COLUMBIA — The potential redevelopment of the Regency Hotel and its value to downtown Columbia was discussed at a Tax Increment Financing Commission meeting on Monday.
Assistant City Manager Tony St. Romaine said the redesign of The Regency Hotel Downtown could be "a catalytic project for development in the North Village Arts District."
Commission member Nikki Krawitz said a college town like Columbia was missing a boutique hotel in the downtown area. The Regency, at 1111 E. Broadway, could become a Hotel Indigo franchise if the TIF project is approved.
"Urbana-Champaign has one, and Bloomington, Indiana. It's actually strange that we don't have one," Krawitz said about boutique hotels. The University of Illinois is located in Urbana-Champaign and Indiana University is located in Bloomington.
Both college towns have a Hilton Garden Inn, part of another boutique franchise.*
The Regency developer, Dave Parmley of Broadway Lodging LLC, is currently requesting tax-increment financing assistance of $3.2 million. The total budget for the project is estimated at $17.5 million.
The next step in the TIF evaluation process is a public hearing, which is scheduled for 6 p.m. on Jan. 4.
Tom Rose, the Columbia school district's representative, said the public might have a hard time accepting the TIF request, in light of the one approved for Tiger Hotel.
The city's first TIF project was the redevelopment of Tiger Hotel, also located downtown, which is ongoing.
The commission reviewed minor modifications in Broadway Lodging's plan documents.
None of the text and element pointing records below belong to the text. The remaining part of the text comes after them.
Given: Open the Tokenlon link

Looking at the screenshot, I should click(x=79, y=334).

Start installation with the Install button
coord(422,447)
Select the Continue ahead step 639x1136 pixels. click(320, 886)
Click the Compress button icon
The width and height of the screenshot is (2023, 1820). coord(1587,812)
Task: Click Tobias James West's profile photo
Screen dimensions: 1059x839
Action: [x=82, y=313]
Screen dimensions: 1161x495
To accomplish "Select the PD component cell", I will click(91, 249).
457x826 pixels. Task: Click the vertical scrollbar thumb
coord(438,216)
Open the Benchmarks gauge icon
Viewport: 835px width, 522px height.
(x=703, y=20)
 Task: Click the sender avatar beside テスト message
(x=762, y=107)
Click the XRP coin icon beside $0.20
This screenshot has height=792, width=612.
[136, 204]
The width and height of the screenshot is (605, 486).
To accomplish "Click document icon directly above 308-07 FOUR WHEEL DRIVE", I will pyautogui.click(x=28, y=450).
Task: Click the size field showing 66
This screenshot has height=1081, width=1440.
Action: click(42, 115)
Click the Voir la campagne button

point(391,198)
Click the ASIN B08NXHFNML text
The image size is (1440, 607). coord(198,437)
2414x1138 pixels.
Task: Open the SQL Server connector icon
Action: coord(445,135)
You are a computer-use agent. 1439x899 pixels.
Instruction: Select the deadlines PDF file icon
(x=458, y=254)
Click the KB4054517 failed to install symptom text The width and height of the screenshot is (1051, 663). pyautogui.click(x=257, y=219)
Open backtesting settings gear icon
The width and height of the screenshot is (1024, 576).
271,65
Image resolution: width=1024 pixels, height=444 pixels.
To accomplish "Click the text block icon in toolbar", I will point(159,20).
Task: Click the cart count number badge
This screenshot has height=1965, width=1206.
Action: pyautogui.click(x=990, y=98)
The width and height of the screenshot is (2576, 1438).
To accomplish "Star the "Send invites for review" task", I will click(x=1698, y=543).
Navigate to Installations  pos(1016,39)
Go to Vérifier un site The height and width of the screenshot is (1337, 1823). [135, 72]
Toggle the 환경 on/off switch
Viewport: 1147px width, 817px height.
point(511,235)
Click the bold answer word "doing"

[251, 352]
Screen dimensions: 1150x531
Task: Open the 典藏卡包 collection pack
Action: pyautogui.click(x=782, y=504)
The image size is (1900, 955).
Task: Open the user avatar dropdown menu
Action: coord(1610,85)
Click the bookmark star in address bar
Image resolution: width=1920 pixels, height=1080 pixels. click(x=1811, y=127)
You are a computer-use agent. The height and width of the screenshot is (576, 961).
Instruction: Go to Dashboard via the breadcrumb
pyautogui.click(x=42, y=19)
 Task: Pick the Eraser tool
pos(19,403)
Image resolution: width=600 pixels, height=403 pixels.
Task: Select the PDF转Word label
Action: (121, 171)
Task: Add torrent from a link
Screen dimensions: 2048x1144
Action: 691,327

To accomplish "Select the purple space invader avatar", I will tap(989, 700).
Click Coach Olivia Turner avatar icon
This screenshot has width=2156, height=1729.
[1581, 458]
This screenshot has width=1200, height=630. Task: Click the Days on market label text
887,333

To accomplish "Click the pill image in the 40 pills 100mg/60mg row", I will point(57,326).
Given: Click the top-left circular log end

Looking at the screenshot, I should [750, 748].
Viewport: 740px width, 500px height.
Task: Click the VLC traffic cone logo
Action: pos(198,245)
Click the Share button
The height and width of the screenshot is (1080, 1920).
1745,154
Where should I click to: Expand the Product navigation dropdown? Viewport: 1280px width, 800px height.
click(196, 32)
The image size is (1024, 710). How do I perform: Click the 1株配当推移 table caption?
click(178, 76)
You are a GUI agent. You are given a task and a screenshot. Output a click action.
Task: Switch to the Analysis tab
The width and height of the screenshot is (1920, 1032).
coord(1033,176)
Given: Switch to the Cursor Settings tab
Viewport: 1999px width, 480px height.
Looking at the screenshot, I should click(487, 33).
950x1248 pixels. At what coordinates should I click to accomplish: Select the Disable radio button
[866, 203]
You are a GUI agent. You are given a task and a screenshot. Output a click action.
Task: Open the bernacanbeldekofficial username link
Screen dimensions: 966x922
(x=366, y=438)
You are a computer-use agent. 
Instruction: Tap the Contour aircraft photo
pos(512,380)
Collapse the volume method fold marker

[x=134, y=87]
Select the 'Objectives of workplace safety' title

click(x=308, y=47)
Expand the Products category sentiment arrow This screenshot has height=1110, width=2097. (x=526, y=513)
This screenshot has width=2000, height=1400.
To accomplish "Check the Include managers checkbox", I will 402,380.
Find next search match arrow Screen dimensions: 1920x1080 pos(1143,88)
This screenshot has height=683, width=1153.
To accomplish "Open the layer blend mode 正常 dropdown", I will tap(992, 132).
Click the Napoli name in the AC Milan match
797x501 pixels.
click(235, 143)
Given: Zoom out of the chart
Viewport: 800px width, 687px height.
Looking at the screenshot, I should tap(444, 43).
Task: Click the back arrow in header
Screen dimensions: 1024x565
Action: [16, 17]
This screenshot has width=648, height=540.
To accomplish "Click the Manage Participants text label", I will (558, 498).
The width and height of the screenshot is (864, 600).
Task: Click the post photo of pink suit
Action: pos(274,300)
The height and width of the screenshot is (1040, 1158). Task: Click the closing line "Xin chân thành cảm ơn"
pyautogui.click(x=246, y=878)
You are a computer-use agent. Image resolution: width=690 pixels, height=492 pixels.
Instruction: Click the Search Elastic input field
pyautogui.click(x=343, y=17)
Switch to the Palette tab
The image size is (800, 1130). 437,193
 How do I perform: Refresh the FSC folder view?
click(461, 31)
In addition to Parmley, a consultant to Broadway Lodging, Pat Nasi, and the company's attorney, Robert Hollis, also attended the meeting.
The new hotel's effect on parking was discussed. Parmley said the parking area adjacent to the existing hotel serves its current needs. He said the proposed plan would increase the existing number of hotel rooms by 12, which would not affect parking significantly.
A future residential complex that could be developed at College and Walnut streets would need a parking garage, St. Romaine said. In that case, he said the city might purchase the additional land from Parmley to develop the garage.
The TIF amount would be regained through sales tax on food service and beverages but not on room rates, according to the developer's cost-benefit analysis document.
Following the public hearing, the TIF Commission will pass on its recommendation about whether to approve the financing to the City Council. The council will then vote on the project.